### DESCRIPTION OF THE TASK
Write out nothing but the lines from the one containing "Viewport: 1456px width, 815px height." through the last line below, both included, and without the pictures.

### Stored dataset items
+===+
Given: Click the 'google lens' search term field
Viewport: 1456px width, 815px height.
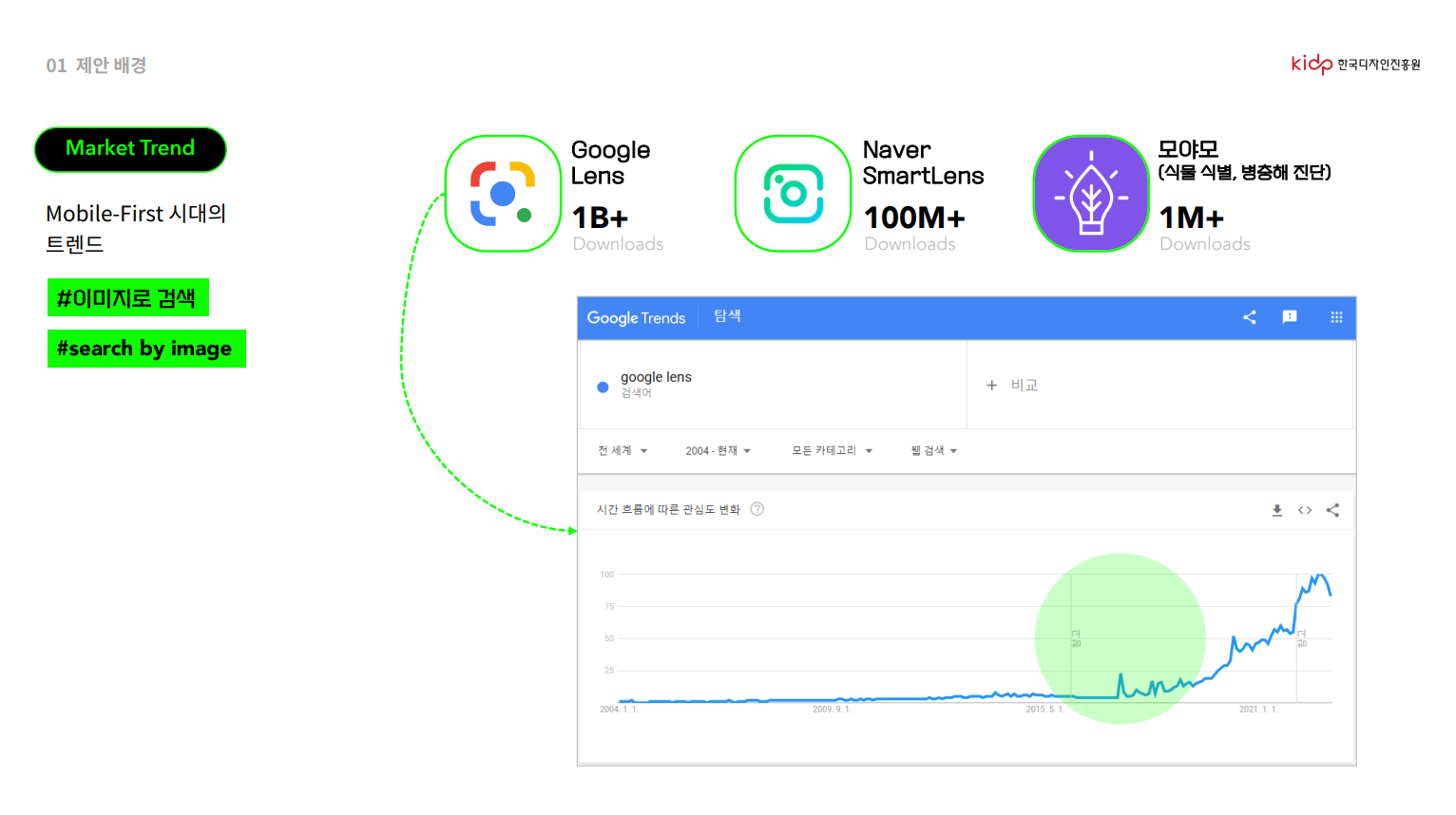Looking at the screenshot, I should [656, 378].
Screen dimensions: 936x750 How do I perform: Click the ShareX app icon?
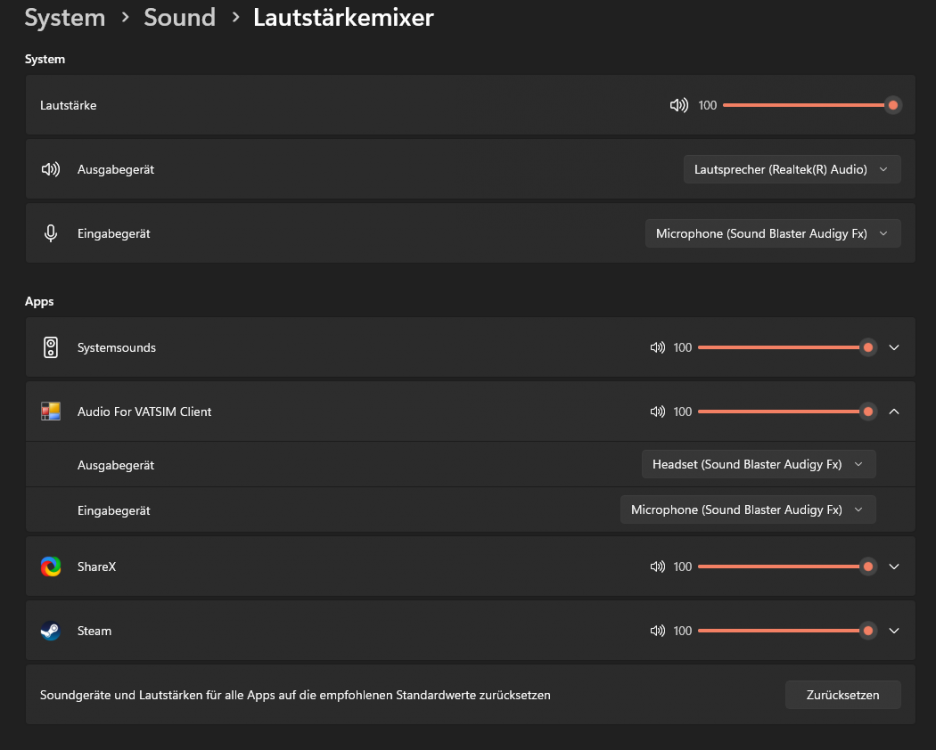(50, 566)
+===+
### WORKED SOLUTION
Viewport: 1456px width, 815px height.
Looking at the screenshot, I should [656, 378].
Screen dimensions: 936x750 How do I perform: Click the ShareX app icon?
(50, 566)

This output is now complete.